### DATA RECORDS
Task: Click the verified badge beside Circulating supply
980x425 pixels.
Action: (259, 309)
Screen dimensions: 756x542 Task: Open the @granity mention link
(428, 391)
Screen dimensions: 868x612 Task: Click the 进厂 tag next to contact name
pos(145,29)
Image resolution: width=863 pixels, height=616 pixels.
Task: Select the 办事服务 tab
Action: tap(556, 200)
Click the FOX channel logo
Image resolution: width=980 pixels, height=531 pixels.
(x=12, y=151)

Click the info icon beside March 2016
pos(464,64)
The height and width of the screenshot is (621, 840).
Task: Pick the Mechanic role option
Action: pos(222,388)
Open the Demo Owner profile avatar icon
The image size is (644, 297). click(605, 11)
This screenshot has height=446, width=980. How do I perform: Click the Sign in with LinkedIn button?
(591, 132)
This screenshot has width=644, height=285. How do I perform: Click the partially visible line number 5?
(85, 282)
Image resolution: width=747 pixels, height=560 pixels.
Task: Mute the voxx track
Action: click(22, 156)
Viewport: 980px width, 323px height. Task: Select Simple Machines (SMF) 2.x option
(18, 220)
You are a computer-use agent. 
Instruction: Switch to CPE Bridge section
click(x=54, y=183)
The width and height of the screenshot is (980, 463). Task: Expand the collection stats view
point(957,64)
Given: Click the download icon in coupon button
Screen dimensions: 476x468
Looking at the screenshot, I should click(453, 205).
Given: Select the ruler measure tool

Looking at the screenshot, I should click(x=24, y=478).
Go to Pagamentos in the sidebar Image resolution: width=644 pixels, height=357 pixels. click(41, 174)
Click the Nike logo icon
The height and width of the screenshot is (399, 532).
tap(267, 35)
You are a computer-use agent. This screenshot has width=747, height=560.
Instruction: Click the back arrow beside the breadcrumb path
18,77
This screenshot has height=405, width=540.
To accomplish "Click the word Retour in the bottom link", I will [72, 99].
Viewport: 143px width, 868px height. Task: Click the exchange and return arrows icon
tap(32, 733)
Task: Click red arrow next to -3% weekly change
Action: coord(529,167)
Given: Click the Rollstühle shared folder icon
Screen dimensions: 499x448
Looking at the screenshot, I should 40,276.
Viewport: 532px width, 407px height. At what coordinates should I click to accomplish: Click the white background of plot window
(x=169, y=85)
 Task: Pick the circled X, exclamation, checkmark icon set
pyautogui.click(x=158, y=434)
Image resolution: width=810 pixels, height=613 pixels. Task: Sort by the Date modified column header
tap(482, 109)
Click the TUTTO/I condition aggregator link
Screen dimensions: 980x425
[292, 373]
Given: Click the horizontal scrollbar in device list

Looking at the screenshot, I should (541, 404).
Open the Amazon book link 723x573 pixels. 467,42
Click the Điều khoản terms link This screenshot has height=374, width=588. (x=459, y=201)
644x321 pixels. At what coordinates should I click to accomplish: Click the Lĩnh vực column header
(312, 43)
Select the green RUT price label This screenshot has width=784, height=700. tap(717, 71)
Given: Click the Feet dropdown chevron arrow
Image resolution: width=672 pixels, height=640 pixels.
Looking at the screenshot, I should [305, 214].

### AIM OF THE TASK
Please go through the data above and copy each line that has the word "agent".

### SOLUTION TO THE PROBLEM
You are a computer-use agent. 
You are a computer-use agent. This screenshot has width=747, height=560.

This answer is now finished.